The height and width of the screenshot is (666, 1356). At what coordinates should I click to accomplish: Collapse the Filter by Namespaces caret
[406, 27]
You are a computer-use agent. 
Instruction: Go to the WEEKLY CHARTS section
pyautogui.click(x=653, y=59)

...

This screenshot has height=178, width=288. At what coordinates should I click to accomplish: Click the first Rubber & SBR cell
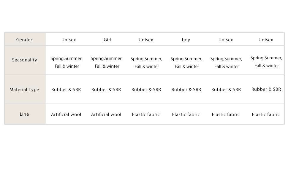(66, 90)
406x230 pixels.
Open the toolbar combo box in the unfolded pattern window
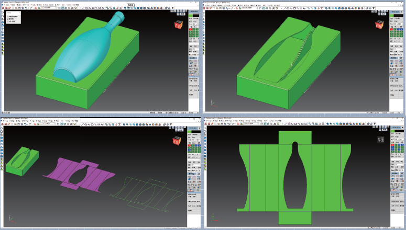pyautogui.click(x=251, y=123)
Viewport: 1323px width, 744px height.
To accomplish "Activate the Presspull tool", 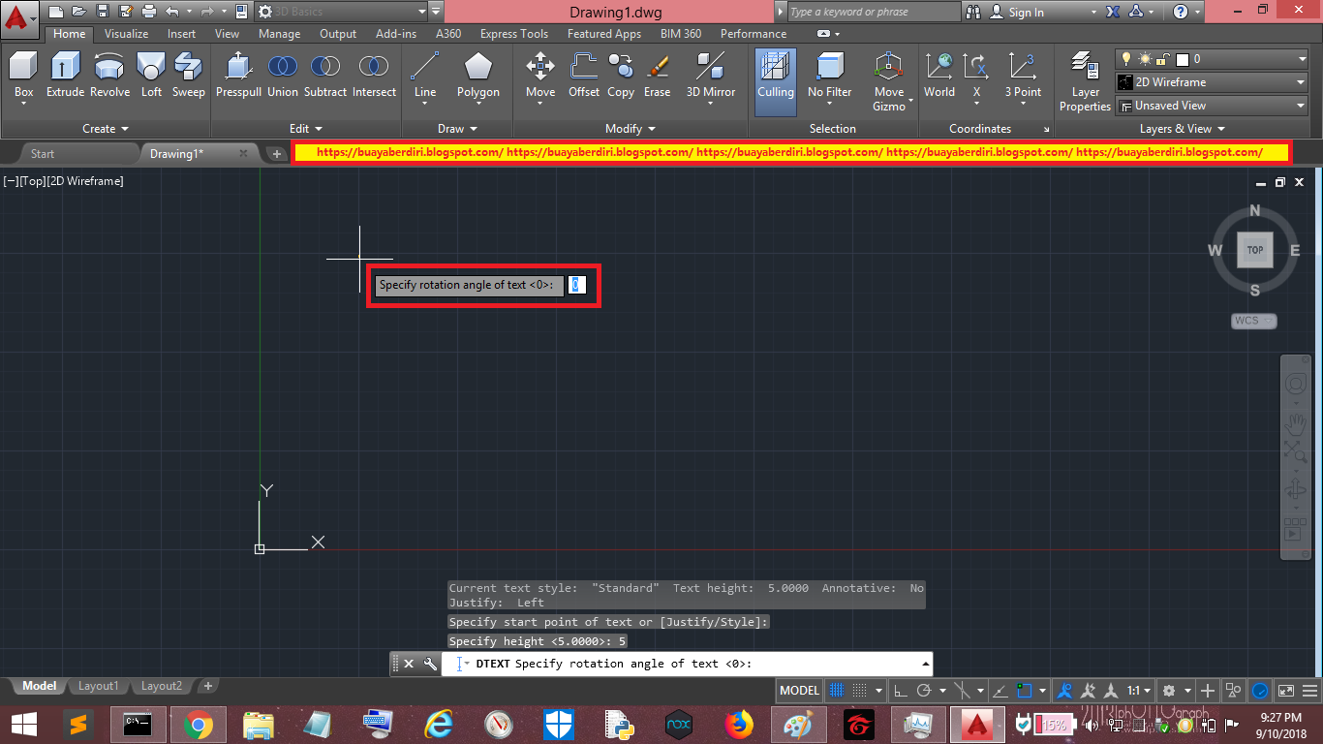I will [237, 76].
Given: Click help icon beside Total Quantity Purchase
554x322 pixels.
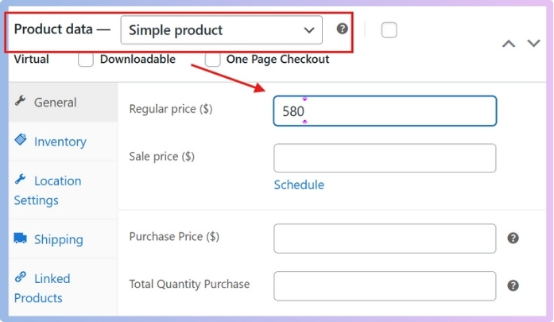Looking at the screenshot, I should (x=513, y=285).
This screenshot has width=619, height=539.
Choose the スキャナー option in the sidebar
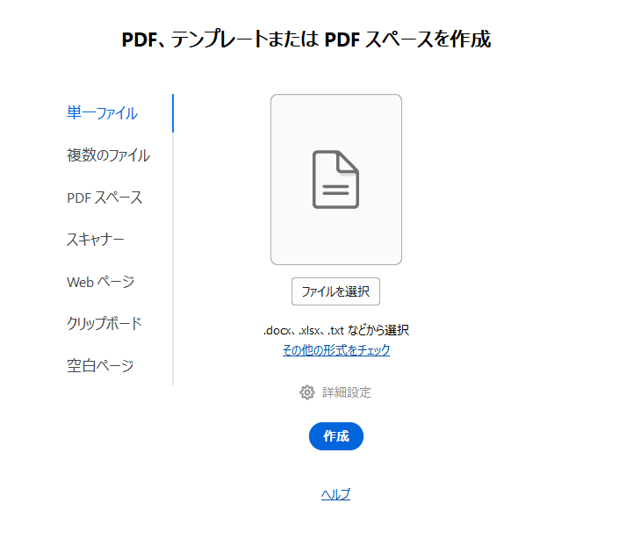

• Task prompt
What you return must match the lines above from the one with "554x322 pixels." through the one with "Choose the スキャナー option in the sidebar" exactly, with both ends included and the pictures excluded.

• Response
554x322 pixels.
Looking at the screenshot, I should (x=513, y=285).
This screenshot has width=619, height=539.
Choose the スキャナー option in the sidebar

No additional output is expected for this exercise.